One of the projected health dividends of the Human Genome Project is the use of personalized predictive assessment for susceptibilities to common diseases. It is anticipated that personalized multi-gene testing will identify individual susceptibilities, consequently allowing persons to undertake preventative courses of action.

But if the benefits of these technologies are to be accessible to all Americans, several barriers will need to be overcome. One key factor will be effective methods for representing lay understandings of the interaction of genetics and other influences such as diet, exercise, stress, and medicine (often collapsed into the omnibus category of “environment”). For instance, existing research indicates that public health messages that link genes to disease causation increase fatalistic attitudes among lay recipients, especially low income individuals who already are likely to be high in fatalism. If patients believe that genetic diagnoses are fatalistic forecasts of future ill health, then they may not benefit from personalized genetic medicine.
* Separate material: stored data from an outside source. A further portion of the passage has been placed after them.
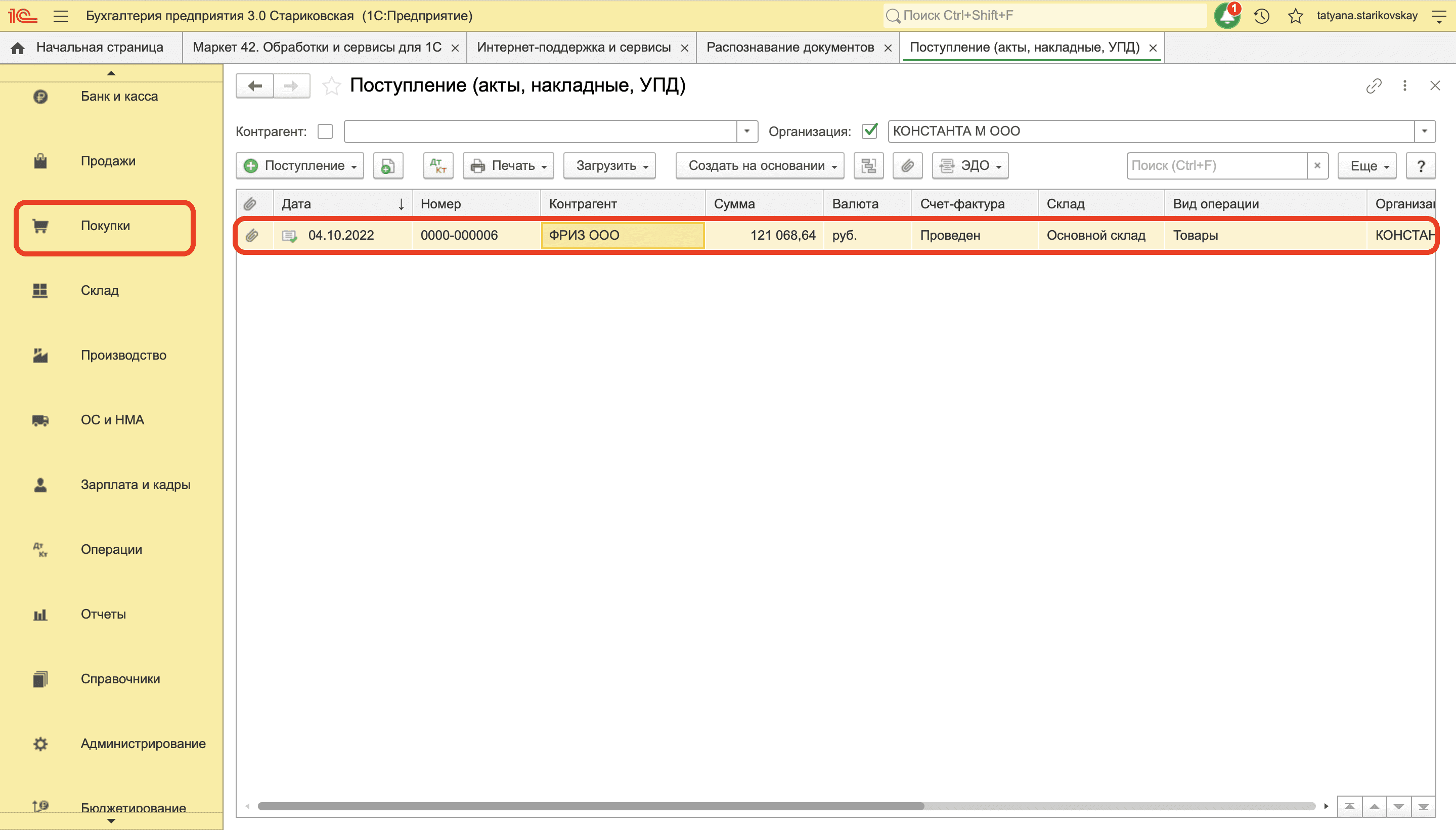The height and width of the screenshot is (830, 1456).
Task: Enable the Контрагент filter checkbox
Action: (325, 131)
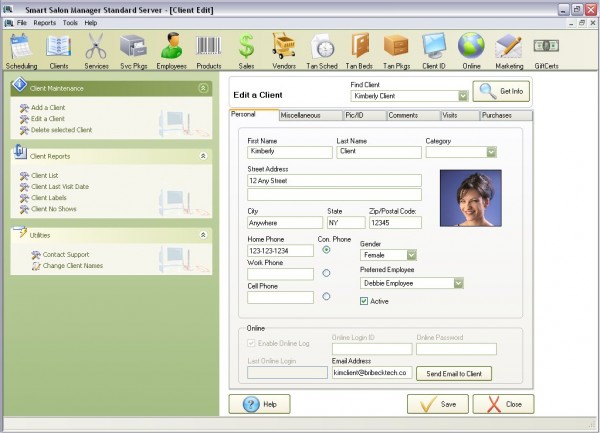Open the Find Client combo box
The height and width of the screenshot is (433, 600).
point(463,96)
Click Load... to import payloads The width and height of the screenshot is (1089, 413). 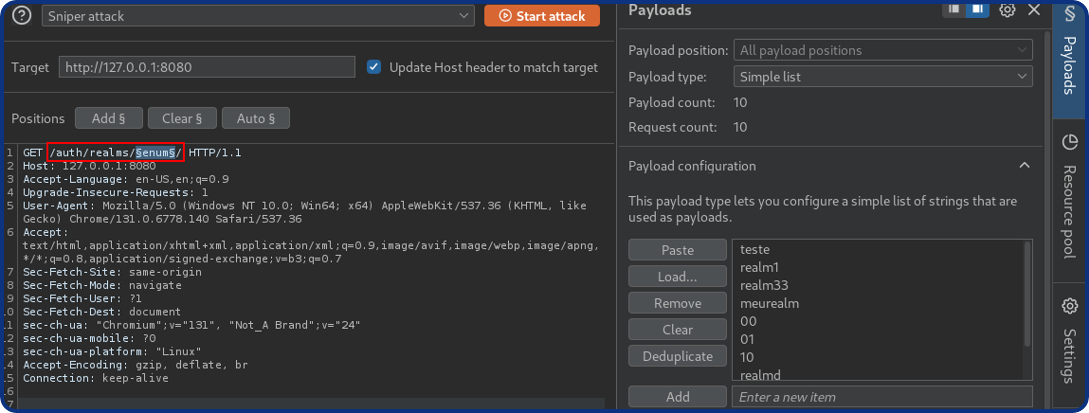tap(677, 277)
This study will describe lay Americans’ understandings about the gene-environment interaction in common diseases. Specifically, researchers will use qualitative interview methods to develop mental maps of low income urban and rural African American and White Georgians’ models of the relationship between genes and environment in heart disease, lung cancer, and diabetes. Fifty in-depth, in-person interviews will be conducted and analyzed using qualitative readings. The transcripts will also be content analyzed using a coding scheme based on the qualitative analysis.

Preventative health messages based on these models will then be designed. In particular, audio messages will be used in an experiment delivered by a targeted telephone survey to test hypotheses which include, for example, 1) messages expressing interaction-based models produce less fatalism, and 2) messages consonant with pre-existing lay models produce higher intention to adopt recommended behaviors. The survey will also provide a quantitative description of the major lay mental models of gene-environment interaction among low income African Americans and White Americans.

Overall, the findings from this study will help develop improved public health message strategies for informing and motivating individuals with health risks to engage in disease prevention behaviors. These results particularly may be useful to make personalized genetic testing for prevention purposes more effective.